Wall's arguments fail for several reasons. Most importantly, the ERISA provision that Wall has identified does not, contrary to his argument, create either a substantive right to be re-hired by a particular employer or a right to readmission into a union. The provision, by its terms, governs the treatment of pension credits if a person is rehired by an employer following a substantial break in service. The statute does not provide a right to be rehired after a such a break. Thus, even if the plaintiffs had been allowed to bring this provision to the attention of the jury, it would not have tended to prove the non-existence of the 12-month rule. The same is true of the "rule of parity" described in the letter from the Connecticut Laborers' Pension Fund that Wall has included with the new trial motion. Pls' Rule 59(a)(1) Motion, Ex. A. The letter explains the application of the rule of parity if Wall had earned pension credit in 1997; it does not confer a right to work or receive pension credit.

The court also notes that, while it did preclude the use of the letter from the Connecticut Laborers' Pension Fund that has been attached as Exhibit A to Wall's Rule 59(a) Motion because it was hearsay, Trial Tr., p. 456, the court allowed Wall to state his theory to the jury that his right to readmission was contingent on rights concerning his pension. Thus, the jury was able to consider Wall's theory about the connection between the plaintiffs' pension rights and the right of readmission into the union.

At the end of Wall's re-direct, the following exchange occurred:

Q: Mr. Wall, show me why you think you had until 1997 to readmit.
A: I had until 1997 to readmit because in accordance with the pension plan, I had eight and a half straight years of time. If I did not make the required hours in nine years after which would be the 1997, I will lose my entire pension which I did so. . . .
Q: So in order to protect my pension, I had the right to readmit until 1997 in accordance with this document. Can I identify this document?
Court: No, you cannot and you cannot refer to anything about the document.
A: My entire pension would be lost if I couldn't get the required hours by 1997 which happened and so I take the position.

Mr. Cheverie: Objection, your Honor.
The Court: The court is going to strike testimony which happened.
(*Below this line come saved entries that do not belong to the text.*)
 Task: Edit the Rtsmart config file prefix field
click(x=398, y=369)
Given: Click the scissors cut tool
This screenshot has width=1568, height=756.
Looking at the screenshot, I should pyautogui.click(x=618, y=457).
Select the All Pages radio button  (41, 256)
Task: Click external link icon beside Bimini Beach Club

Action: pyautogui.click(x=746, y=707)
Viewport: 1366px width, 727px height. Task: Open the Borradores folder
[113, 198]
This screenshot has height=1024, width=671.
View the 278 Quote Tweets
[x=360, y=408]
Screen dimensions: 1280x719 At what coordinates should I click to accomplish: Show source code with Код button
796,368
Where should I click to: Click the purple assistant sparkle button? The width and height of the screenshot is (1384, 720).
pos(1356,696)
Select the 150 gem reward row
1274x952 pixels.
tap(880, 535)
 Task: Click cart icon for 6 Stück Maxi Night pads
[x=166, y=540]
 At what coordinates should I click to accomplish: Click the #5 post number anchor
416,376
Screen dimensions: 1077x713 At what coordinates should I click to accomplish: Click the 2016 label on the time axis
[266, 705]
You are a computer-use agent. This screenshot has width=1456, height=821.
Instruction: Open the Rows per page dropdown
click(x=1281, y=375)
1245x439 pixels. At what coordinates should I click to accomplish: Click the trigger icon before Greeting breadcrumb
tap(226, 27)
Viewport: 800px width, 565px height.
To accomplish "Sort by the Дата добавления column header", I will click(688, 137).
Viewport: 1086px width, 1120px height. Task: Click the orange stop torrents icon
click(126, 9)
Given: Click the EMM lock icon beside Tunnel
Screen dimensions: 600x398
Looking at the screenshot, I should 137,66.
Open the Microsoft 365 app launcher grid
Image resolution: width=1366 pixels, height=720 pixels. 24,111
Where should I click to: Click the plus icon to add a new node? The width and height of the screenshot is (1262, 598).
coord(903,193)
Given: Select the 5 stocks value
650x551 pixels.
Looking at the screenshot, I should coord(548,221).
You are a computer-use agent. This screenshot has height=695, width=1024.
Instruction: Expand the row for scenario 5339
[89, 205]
All you are testifying to what the basis is for your belief that you had a certain period of time to be readmitted.
A: I believe because of these pension rules that I had —
Mr. Cheverie: Objection, your Honor. There is no foundation for this. These are not the rules of the international union or the local.
The Court: You can cross examine him on that when he's finished. He's answering the question on the basis of belief. . . . .
A: So if I made nine years because I had eight and a half years, then I lose my entire pension.

Mr. Cheverie: Objection, your Honor.
The Court: You are repeating yourself on something I had stricken, sir. You may finish your answer. Go ahead, sir.
A: So it is my position without a doubt until 1997 to the right to readmission.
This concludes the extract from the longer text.